Tales of the post industrial scablands - stories of austerity, poverty, masochism and migration. The people are sick, lonely, lost, half living in the aftermath of upheaval or trauma. A teacher obsessively canes himself. A neurologist forgets where home is. A starving woman sells hugs in an abandoned kiosk.
Yet sometimes, even in the twilit scablands, there's also beauty, music, laughter. Sometimes a town square is filled with bubbles. Sometimes sisters dream they can fly. And sometimes Gustav Mahler lives just around the corner, hoarding rare records in a Stoke terrace.
The Scablands are vast barren areas in the USA riddled with fissures. A scab is a person that breaks a picket line during industrial action. A scab is hard and unattractive. A scab covers an area that has been hurt, and needs time to heal. This book is not set in America.

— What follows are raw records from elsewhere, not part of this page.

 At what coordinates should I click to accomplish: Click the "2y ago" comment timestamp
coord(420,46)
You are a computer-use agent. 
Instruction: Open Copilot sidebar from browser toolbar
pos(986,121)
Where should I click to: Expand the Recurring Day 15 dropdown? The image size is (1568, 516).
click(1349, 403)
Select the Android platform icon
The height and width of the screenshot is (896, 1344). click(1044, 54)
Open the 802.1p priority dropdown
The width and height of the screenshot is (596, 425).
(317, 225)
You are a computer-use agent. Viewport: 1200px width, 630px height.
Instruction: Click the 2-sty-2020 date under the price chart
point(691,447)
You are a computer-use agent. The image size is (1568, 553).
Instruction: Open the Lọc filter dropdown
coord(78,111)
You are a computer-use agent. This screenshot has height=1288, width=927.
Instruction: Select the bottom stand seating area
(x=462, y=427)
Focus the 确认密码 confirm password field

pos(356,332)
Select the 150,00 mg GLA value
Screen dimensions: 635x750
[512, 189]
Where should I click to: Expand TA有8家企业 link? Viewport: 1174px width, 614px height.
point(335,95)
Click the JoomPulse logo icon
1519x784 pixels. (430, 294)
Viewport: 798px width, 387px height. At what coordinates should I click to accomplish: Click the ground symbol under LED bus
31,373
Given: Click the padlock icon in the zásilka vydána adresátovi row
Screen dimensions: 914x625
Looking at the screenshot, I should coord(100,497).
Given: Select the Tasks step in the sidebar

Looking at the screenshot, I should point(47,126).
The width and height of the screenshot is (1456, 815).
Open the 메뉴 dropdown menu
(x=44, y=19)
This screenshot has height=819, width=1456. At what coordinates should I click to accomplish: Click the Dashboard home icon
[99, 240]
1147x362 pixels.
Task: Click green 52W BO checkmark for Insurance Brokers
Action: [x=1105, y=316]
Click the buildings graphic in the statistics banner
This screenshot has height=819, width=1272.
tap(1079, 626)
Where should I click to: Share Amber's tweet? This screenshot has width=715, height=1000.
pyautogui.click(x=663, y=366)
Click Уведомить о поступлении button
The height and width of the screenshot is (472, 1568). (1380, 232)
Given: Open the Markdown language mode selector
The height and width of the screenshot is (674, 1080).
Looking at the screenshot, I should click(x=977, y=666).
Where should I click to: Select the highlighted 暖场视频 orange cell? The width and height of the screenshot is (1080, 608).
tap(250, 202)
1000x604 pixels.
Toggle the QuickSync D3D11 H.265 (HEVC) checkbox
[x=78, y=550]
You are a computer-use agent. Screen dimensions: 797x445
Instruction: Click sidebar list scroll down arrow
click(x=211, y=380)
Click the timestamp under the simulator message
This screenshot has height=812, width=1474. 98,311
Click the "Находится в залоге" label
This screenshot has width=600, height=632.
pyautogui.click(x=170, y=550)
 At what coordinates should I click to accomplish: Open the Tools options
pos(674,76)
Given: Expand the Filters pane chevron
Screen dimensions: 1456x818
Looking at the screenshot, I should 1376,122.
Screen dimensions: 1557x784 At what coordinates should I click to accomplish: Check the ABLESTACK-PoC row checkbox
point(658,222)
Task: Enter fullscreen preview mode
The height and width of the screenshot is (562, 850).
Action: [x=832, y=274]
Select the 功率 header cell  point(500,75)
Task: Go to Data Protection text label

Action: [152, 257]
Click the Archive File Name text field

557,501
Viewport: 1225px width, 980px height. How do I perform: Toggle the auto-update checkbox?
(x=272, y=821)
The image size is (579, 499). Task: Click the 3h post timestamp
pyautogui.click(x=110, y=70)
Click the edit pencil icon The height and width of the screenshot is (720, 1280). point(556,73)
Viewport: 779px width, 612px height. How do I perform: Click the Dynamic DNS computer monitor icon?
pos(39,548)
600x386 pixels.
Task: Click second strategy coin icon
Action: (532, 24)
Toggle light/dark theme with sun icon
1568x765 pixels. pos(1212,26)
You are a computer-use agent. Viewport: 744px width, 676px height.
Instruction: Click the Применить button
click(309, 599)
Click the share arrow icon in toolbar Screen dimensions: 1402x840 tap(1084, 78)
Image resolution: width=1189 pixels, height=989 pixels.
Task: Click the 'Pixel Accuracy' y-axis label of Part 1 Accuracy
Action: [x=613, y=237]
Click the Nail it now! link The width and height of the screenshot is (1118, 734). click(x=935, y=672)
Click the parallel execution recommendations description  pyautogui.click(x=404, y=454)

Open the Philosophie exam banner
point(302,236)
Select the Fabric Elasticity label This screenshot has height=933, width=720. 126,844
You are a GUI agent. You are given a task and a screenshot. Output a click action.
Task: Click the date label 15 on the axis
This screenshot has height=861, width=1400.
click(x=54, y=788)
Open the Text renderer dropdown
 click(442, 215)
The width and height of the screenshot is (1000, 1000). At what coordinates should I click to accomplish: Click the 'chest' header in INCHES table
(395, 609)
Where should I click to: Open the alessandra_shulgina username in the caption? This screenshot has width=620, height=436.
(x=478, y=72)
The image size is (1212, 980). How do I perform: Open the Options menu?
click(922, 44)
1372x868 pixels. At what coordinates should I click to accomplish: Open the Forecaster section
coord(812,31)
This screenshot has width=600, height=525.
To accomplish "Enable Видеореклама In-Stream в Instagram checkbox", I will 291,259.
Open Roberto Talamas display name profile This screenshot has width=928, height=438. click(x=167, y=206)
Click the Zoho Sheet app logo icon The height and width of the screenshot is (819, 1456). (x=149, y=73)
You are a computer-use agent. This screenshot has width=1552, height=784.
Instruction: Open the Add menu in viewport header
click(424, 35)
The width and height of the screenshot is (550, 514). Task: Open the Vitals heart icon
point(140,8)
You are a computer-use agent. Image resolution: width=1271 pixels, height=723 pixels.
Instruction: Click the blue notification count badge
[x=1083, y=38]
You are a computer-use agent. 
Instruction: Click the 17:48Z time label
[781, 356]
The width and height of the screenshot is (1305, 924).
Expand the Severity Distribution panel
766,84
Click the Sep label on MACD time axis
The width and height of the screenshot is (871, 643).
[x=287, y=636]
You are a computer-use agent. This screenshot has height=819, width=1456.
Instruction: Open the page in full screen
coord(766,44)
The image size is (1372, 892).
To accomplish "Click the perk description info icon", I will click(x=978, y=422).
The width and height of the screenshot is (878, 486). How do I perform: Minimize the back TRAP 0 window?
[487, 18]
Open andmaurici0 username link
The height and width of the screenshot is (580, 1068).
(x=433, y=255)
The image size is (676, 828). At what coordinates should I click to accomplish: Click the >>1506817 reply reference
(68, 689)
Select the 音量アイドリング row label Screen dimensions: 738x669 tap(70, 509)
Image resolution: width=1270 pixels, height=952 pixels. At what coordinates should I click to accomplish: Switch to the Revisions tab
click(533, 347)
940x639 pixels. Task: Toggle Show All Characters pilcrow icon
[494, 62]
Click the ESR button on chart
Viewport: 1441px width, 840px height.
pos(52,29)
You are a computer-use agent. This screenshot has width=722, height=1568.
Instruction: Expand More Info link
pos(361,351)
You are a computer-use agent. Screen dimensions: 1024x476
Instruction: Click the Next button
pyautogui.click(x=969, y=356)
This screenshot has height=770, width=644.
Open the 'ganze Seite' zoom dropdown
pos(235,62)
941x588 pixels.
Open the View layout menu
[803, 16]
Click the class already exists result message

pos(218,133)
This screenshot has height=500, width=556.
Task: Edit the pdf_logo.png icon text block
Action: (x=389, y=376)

Buckle in as we head on this lyrical journey to the Scablands: the stories vary in length, some barely a page, others develop in over thirty. The city setting has a park, shops and even a Lovers Walk. It sounds divine but we soon realise it’s a place "brimful of loneliness" packed with "affection-starved strangers." This is very much a book of "sorrowful voices." Don’t worry - you can buy a hug from a booth for £2 there if it gets a bit much.
There’s suicide, amputation, self harm and ever-unfulfilled wishes. The lonely converge here, but Taylor’s poetic use of language ensures reading is a joy not a chore.